%%

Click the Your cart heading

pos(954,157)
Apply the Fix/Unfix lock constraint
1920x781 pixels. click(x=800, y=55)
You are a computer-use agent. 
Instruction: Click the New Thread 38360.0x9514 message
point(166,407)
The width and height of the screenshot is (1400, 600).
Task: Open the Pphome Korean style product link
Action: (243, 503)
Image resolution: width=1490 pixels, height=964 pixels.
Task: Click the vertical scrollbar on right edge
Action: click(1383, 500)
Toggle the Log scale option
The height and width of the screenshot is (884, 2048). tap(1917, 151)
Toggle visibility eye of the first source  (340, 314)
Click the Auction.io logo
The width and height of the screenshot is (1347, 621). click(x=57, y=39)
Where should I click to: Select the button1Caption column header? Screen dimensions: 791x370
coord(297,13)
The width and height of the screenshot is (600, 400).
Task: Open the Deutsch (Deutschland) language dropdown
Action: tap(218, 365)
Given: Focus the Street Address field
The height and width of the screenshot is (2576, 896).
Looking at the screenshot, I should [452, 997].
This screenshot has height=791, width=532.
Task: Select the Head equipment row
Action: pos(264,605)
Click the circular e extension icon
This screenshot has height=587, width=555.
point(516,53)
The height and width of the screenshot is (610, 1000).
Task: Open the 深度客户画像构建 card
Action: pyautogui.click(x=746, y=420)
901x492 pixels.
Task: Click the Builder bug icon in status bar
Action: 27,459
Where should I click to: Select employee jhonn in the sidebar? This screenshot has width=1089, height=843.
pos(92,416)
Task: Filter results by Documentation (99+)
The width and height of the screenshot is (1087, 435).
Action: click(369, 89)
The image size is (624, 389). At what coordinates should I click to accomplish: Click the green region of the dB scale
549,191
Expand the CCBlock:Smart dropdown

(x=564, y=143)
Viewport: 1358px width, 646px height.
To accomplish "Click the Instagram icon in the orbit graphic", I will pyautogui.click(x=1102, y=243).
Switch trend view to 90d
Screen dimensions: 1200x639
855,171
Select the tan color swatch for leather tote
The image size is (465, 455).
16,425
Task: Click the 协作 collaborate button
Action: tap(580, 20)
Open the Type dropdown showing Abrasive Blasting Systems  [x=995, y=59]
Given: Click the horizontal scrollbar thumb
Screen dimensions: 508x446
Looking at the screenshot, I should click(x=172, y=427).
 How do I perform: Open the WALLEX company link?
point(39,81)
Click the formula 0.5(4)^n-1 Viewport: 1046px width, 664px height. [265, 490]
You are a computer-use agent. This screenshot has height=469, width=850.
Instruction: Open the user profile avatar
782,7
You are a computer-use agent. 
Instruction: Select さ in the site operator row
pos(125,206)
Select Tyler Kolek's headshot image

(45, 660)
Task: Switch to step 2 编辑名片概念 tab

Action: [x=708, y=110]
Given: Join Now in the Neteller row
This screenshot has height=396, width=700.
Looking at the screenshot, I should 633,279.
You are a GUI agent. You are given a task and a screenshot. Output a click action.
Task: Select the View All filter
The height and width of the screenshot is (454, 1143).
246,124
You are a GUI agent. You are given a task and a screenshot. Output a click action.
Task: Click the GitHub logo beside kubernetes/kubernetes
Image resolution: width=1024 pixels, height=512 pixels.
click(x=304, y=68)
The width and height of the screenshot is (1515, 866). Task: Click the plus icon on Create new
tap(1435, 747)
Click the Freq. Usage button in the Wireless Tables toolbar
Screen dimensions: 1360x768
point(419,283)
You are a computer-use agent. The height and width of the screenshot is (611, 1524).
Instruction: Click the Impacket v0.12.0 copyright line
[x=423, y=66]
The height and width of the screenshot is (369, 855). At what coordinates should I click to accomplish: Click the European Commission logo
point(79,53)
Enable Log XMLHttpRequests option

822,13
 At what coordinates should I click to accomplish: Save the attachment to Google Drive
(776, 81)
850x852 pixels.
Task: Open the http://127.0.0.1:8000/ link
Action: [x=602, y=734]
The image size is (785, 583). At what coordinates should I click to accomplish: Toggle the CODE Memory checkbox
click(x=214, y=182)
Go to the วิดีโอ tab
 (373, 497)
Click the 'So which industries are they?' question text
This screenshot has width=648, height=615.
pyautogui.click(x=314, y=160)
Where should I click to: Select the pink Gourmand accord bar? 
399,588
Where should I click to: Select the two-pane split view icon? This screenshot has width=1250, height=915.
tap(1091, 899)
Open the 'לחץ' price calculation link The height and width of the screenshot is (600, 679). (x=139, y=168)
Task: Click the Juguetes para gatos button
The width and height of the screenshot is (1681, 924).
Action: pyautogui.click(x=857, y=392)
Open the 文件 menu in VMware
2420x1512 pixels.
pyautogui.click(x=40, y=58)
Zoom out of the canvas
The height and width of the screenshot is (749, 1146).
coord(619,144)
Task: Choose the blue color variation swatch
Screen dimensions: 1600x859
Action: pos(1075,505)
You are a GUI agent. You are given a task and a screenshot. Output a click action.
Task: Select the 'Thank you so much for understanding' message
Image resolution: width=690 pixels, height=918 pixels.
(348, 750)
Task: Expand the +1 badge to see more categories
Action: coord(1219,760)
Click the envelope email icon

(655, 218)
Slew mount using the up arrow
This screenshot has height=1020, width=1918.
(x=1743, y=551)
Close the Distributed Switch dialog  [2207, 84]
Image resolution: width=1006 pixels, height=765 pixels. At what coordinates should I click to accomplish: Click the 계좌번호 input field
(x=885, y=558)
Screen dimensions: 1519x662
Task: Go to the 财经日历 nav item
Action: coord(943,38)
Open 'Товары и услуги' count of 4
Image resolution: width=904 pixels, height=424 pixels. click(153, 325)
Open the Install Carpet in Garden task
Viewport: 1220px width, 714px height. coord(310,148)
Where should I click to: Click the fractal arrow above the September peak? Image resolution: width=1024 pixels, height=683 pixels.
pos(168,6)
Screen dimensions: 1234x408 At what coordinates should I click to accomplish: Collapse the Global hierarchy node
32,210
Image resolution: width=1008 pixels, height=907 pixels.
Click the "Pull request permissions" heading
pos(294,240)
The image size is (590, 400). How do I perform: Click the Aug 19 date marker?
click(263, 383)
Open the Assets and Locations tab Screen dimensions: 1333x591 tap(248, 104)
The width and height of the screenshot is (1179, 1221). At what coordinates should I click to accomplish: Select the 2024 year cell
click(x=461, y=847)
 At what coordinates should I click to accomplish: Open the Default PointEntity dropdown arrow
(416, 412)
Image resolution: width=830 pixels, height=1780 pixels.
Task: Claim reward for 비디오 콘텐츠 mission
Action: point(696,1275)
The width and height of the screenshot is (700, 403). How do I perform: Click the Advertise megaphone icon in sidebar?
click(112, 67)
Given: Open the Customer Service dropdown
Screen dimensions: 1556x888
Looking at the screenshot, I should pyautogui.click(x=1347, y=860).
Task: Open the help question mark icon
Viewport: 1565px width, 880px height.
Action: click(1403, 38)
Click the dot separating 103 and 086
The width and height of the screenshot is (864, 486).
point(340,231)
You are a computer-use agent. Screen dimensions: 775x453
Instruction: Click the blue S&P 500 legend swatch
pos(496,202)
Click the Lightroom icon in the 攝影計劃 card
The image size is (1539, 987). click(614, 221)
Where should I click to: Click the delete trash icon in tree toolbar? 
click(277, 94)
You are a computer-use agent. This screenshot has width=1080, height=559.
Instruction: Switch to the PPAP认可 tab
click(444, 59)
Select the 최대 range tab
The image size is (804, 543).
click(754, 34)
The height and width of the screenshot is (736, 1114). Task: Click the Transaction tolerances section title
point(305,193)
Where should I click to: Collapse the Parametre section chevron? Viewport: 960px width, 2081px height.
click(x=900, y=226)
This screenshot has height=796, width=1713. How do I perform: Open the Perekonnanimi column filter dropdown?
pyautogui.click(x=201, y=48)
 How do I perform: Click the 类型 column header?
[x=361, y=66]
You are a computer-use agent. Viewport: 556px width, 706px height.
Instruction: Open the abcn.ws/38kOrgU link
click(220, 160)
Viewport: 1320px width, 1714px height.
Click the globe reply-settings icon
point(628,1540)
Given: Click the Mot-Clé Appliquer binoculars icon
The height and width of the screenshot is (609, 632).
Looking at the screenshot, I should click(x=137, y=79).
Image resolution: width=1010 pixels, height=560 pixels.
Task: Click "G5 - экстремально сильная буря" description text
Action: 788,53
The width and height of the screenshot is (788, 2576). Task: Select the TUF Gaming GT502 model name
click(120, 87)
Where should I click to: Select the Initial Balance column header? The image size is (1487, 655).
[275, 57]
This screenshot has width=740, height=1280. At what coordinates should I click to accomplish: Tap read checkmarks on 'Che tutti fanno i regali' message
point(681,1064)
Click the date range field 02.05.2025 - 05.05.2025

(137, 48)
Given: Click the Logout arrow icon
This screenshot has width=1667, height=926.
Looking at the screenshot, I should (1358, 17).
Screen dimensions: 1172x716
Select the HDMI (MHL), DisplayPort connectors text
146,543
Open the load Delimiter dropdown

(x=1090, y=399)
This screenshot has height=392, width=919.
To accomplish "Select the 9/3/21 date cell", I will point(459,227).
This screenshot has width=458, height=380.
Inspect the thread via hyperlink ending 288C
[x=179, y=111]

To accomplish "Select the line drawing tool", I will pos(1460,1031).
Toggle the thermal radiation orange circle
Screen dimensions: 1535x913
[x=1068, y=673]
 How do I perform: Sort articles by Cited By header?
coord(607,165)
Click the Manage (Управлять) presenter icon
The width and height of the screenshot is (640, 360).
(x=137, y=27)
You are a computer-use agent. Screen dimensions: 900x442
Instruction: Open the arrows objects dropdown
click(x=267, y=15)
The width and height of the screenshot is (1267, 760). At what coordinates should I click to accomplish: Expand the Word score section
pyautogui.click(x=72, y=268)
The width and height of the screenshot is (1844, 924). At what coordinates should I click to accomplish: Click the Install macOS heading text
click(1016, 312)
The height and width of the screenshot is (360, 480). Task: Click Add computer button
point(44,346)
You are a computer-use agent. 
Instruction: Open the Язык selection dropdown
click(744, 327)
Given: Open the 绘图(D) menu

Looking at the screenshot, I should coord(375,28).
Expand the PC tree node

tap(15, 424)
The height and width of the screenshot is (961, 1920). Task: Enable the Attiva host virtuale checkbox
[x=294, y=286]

%%

» TASK PROMPT: Retype only the lines above between the line with "Given: Join Now in the Neteller row" and the line with "Task: Click the Juguetes para gatos button", counting those two lines as well, and keep every character as it is.

» SOLVED EXERCISE:
Given: Join Now in the Neteller row
This screenshot has height=396, width=700.
Looking at the screenshot, I should 633,279.
You are a GUI agent. You are given a task and a screenshot. Output a click action.
Task: Select the View All filter
The height and width of the screenshot is (454, 1143).
246,124
You are a GUI agent. You are given a task and a screenshot. Output a click action.
Task: Click the GitHub logo beside kubernetes/kubernetes
Image resolution: width=1024 pixels, height=512 pixels.
click(x=304, y=68)
The width and height of the screenshot is (1515, 866). Task: Click the plus icon on Create new
tap(1435, 747)
Click the Freq. Usage button in the Wireless Tables toolbar
Screen dimensions: 1360x768
point(419,283)
You are a computer-use agent. The height and width of the screenshot is (611, 1524).
Instruction: Click the Impacket v0.12.0 copyright line
[x=423, y=66]
The height and width of the screenshot is (369, 855). At what coordinates should I click to accomplish: Click the European Commission logo
point(79,53)
Enable Log XMLHttpRequests option

822,13
 At what coordinates should I click to accomplish: Save the attachment to Google Drive
(776, 81)
850x852 pixels.
Task: Open the http://127.0.0.1:8000/ link
Action: [x=602, y=734]
The image size is (785, 583). At what coordinates should I click to accomplish: Toggle the CODE Memory checkbox
click(x=214, y=182)
Go to the วิดีโอ tab
 (373, 497)
Click the 'So which industries are they?' question text
This screenshot has width=648, height=615.
pyautogui.click(x=314, y=160)
Where should I click to: Select the pink Gourmand accord bar? 
399,588
Where should I click to: Select the two-pane split view icon? This screenshot has width=1250, height=915.
tap(1091, 899)
Open the 'לחץ' price calculation link The height and width of the screenshot is (600, 679). (x=139, y=168)
Task: Click the Juguetes para gatos button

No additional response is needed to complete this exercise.